Well, we got an early taste of things yesterday if US jobs data continues to disappoint in the sessions ahead. The JOLTS job openings here was enough to trigger more selling in the dollar and send yields tumbling. And we’re now seeing both USD/JPY and 10-year Treasury yields near a critical juncture on the charts.
The movement since July has been rather similar for both charts, further cementing their correlation. And we saw USD/JPY and 10-year yields both hit notable lows in early August before a minor bounce. There was another dip in late August but things moved back the other way last week.
However, this week we’re returning to the same key technical juncture on both charts. For USD/JPY, there is a threat of a stronger breakdown towards 140.00 next. As for 10-year yields, it might threaten a more critical break under 3.70%.

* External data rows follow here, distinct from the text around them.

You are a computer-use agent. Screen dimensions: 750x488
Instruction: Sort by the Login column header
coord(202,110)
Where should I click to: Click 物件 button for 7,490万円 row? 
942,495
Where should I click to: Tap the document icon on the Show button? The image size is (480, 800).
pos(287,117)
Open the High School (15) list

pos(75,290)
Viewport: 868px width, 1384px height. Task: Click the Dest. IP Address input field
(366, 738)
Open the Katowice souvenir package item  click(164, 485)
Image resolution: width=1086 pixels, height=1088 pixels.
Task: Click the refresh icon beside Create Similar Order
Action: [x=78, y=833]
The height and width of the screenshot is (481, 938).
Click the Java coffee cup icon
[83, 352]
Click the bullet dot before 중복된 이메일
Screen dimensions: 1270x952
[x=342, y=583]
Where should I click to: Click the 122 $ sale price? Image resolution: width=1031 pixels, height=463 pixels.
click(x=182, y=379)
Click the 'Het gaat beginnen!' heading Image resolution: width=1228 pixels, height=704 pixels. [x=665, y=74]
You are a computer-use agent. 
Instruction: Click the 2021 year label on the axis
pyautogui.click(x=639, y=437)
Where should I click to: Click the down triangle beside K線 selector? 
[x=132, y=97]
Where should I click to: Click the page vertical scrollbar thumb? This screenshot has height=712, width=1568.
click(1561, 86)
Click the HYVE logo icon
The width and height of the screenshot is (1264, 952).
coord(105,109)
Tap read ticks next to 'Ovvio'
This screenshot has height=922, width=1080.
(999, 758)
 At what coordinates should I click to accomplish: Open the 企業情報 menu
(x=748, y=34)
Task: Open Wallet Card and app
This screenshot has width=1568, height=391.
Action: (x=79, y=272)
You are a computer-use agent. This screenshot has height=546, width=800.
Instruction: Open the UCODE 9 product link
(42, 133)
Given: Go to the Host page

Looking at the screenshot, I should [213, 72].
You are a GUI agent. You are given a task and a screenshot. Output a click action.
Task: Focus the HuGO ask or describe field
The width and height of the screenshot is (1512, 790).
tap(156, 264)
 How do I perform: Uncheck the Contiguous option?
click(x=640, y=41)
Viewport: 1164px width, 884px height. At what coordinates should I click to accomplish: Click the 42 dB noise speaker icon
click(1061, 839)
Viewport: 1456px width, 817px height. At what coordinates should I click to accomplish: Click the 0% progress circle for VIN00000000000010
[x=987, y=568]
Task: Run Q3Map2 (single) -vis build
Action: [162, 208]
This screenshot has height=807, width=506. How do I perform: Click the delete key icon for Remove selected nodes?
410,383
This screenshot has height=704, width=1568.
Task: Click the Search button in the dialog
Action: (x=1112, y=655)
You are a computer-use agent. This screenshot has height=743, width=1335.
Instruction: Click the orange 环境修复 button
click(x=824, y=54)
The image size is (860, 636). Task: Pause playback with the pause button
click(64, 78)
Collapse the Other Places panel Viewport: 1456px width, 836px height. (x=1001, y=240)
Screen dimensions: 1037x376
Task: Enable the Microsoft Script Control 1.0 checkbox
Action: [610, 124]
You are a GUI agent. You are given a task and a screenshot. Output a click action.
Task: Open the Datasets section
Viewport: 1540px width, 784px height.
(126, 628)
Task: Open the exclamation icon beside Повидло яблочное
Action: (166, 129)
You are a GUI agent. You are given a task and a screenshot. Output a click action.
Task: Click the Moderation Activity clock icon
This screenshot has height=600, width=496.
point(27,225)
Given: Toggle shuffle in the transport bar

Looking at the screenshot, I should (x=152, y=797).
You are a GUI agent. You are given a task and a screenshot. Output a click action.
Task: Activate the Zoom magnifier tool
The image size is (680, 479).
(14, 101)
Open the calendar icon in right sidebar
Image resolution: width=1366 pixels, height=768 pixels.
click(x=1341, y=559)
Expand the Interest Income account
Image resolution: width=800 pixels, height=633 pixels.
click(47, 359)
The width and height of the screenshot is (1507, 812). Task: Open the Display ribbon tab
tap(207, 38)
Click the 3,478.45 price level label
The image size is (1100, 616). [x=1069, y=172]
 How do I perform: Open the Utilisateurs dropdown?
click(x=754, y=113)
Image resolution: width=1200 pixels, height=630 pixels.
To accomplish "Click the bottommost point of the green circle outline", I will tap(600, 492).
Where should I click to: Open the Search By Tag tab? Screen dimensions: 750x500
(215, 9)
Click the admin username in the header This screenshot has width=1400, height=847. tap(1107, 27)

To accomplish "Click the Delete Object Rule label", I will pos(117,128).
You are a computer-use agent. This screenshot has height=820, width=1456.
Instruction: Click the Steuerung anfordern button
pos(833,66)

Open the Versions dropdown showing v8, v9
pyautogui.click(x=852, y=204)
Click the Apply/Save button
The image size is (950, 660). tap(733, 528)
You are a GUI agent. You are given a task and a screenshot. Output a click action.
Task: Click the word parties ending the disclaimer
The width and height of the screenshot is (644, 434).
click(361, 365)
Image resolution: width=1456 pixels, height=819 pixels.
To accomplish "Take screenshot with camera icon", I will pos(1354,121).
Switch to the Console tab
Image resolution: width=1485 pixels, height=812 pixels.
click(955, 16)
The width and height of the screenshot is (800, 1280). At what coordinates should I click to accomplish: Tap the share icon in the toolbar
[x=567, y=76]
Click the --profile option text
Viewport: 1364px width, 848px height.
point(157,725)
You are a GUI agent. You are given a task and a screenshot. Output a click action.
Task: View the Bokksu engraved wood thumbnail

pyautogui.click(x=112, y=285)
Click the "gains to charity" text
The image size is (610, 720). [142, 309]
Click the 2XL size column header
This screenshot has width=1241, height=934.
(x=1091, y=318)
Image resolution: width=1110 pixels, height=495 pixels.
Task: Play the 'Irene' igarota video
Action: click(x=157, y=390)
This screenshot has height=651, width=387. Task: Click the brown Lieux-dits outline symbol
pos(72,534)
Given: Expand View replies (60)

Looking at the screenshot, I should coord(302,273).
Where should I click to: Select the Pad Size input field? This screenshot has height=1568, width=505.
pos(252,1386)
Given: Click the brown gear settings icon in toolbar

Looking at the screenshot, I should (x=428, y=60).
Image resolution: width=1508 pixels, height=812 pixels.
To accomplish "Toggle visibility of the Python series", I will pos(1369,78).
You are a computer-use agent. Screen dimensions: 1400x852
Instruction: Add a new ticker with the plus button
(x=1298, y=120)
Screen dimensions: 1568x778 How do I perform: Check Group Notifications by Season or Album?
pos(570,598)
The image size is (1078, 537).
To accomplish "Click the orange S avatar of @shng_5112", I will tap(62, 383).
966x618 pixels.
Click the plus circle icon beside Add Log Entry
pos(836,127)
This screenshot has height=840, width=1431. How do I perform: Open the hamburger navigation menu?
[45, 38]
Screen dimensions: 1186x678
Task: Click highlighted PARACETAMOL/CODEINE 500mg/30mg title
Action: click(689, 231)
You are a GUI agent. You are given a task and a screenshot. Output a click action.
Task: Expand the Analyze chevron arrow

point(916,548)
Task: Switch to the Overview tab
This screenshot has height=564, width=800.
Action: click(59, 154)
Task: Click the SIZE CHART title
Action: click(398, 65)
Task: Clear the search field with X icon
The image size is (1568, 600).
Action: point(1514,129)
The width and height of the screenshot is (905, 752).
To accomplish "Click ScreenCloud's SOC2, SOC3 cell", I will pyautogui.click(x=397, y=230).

This comes as traders are growing more anxious in wanting the Fed to cut by 50 bps this month. The odds of that are now at ~45%. For some context, it got pushed back to ~26% in mid-August as markets settled down after the whole carry trade unwind drama.
The focus of attention now is on the US labour market. And it doesn’t come any bigger than the jobs report tomorrow. But for trading today, there’s also the ADP employment change to work through. It’s a data set that I would say is more akin to a roulette table these days but you still cannot discount the potential market impact and reaction to it. That especially in a sensitive time like this.